(Stored data entries)
__________

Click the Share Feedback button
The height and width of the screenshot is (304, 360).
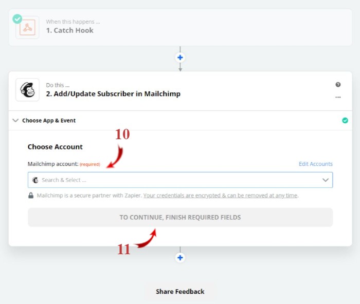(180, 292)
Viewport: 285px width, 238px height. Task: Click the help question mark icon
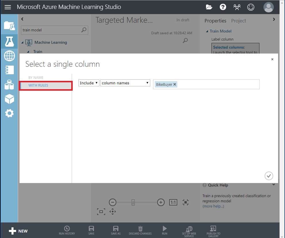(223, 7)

__________

=== DESCRIPTION OF THE TASK ===
From the line containing "The height and" to the final line above, both included, transcribe every line exactly and leave all pictures out.

=== RESPONSE TO THE TASK ===
The height and width of the screenshot is (304, 360).
(180, 292)
Viewport: 285px width, 238px height. Task: Click the help question mark icon
(223, 7)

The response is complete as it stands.